Question

chisq.test usage and output interpretation

0

Entering edit mode

3.1 years ago

nanodano ▴ 30

Hi there,

I would like to figure out if my categorical assignment for eye color is significantly different than my colleagues' assignment across the samples. The data looks something like this:

head(cats)
 sampleID  SR_lables MY_lables
1   SA4001 dark brown dark brown
2   SA4002 dark brown dark brown
3   SA4003 dark brown dark brown
4   SA4004 dark brown dark brown
5   SA4005 dark brown dark brown
6   SA4006 dark brown dark brown

I think a chisq.test in R would be the best route to assess this (if you have other recommendations please let me know). But I'm not quite understanding how to go about it. I've got this far:

chisq.test(cats$SR_lables, cats$MY_lables)
Pearson's Chi-squared test

data:  cats$SR_lables and cats$MY_lables
X-squared = 1591.4, df = 42, p-value < 2.2e-16

But I'm not sure if I went about it correctly or what the output is telling me. Is it telling me that our assignments are significantly different from one another? Any help is appreciated! Thanks!

categorical chisq.test variables chi R • 1.1k views

ADD COMMENT • link updated 3.1 years ago by Matthias Zepper 5.1k • written 3.1 years ago by nanodano ▴ 30

0

Entering edit mode

No. The null hypothesis is, that the factor levels of factor 'x' and factor 'y' are statistically independent, which is rejected here. But if your colleague labelled green eyes constantly as brown, that would still count as association, even though you have a mismatch.

One could more explicitly model this experiment as a Bernoulli_process with 0 for each mismatch between the two of you and 1 for each match and perform a bionomial test (which is indeed a chi.sqrt test): binom.test(Number of mismatches, Number of matches, Expected frequency, alternative = "two.sided"). In reality, it is probably not a perfect Bernoulli_process, because the component Bernoulli variables are not independent (prior assessments likely influence your current assessments = training effect) and the likely explanatory variable eye colour is not considered (you might be more in alignment for say brown eyes than discriminating blue eyes).

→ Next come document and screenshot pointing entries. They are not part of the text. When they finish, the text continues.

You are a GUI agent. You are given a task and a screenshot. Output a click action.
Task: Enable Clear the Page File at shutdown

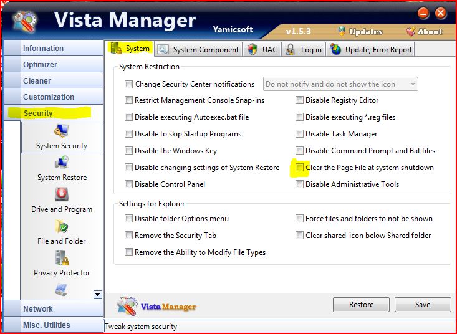click(x=300, y=168)
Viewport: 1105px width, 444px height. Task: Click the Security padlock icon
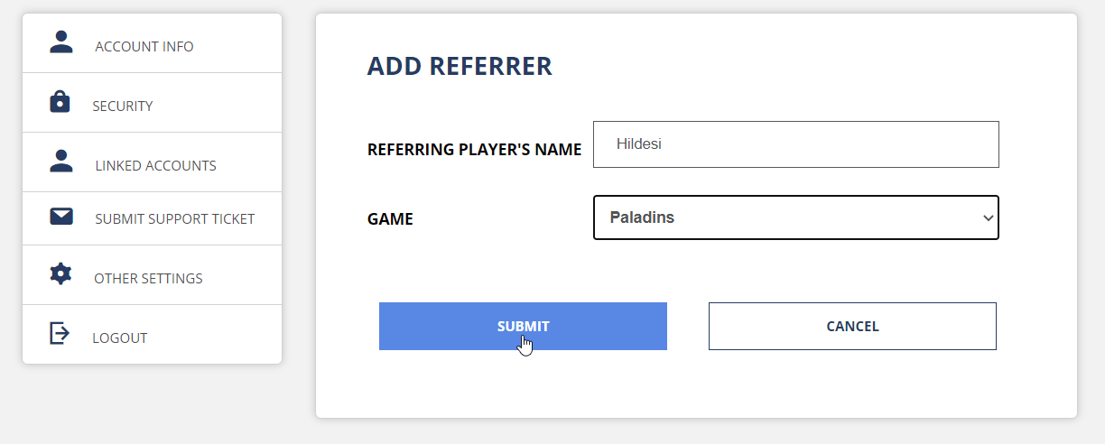(60, 101)
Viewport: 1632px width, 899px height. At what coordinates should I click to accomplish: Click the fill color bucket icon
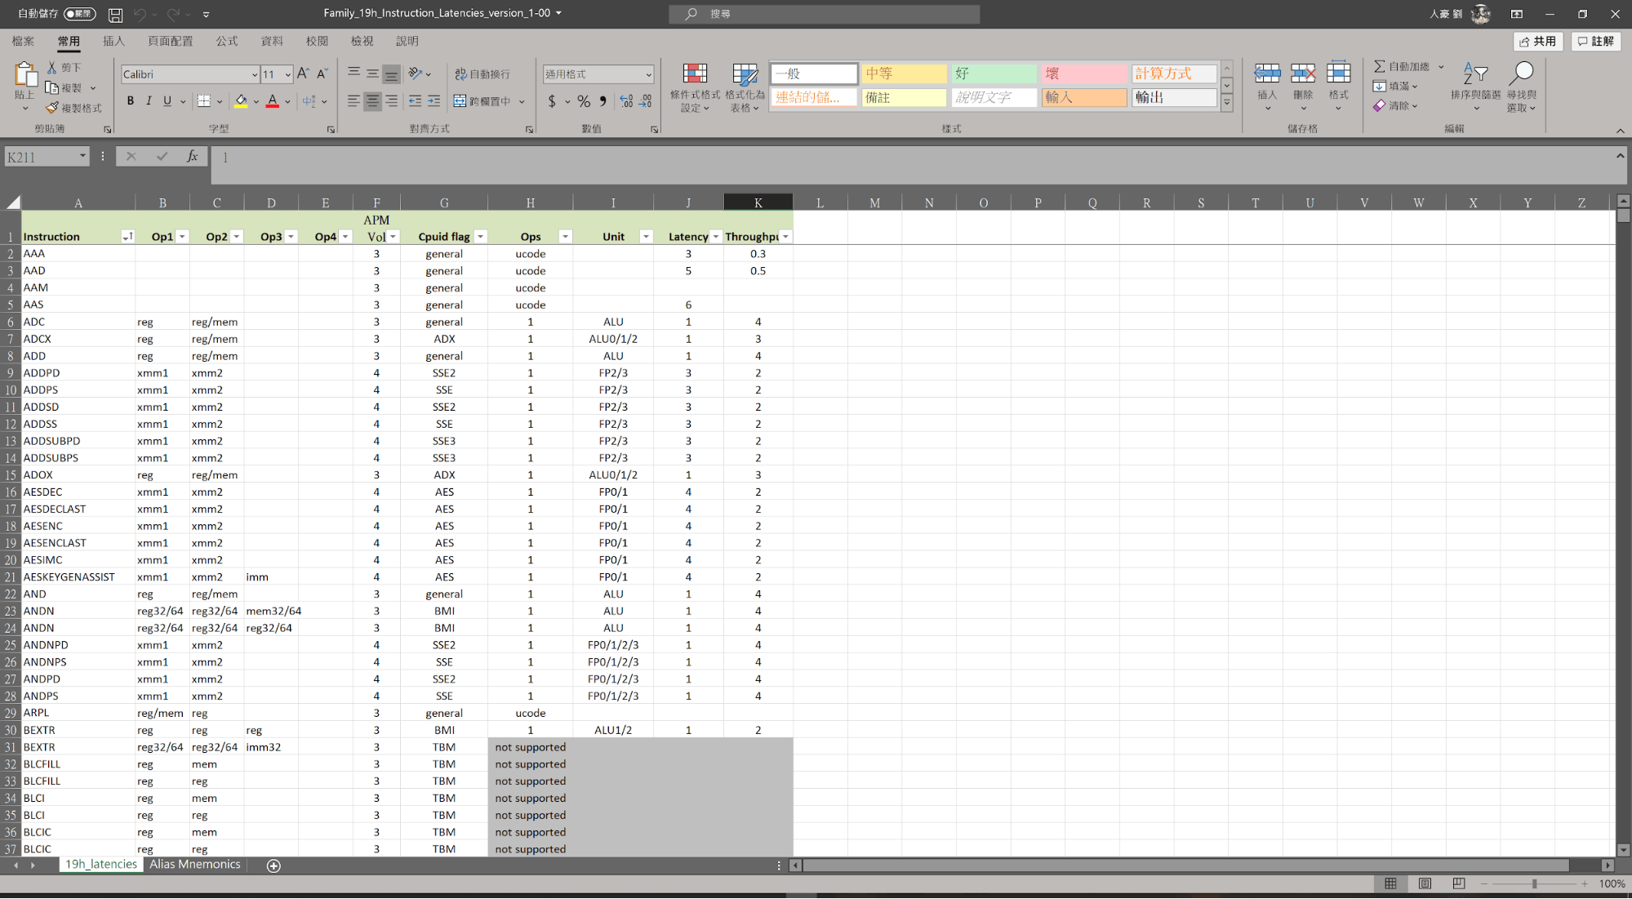(241, 101)
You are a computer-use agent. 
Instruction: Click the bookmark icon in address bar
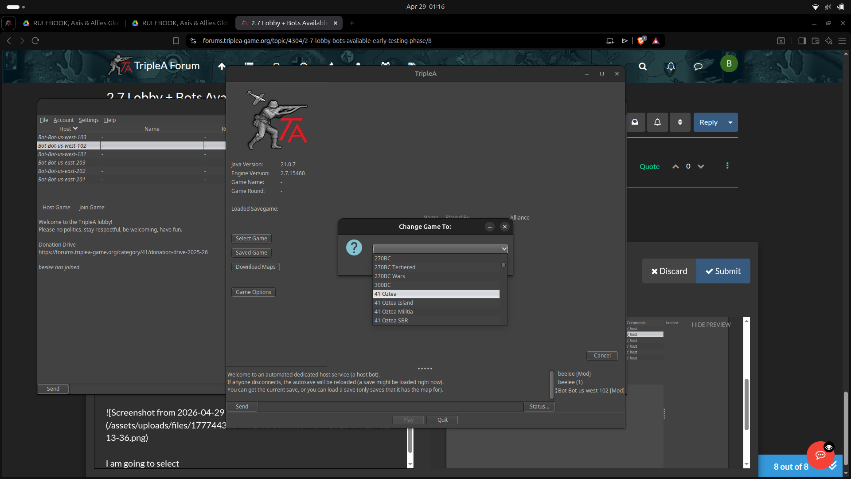point(176,40)
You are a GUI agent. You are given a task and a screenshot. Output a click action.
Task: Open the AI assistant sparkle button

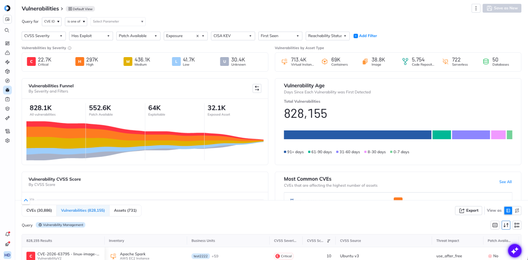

ADD REPLY • link 3.1 years ago by Matthias Zepper 5.1k

score 0 · Answer 1 · 2022-10-25

If you're interested in measuring agreement, you're using the wrong test. A chi-squared test measures association/independence and therefore will give the same p-value whether the two annotators agree all the time or disagree all the time. In your situation, you could simply give the fraction/percentage of cases where there's agreement. It is also very common to use Cohen's kappa index although its use has been criticized. There are also alternatives, search for measures of inter-rater agreement/reliability.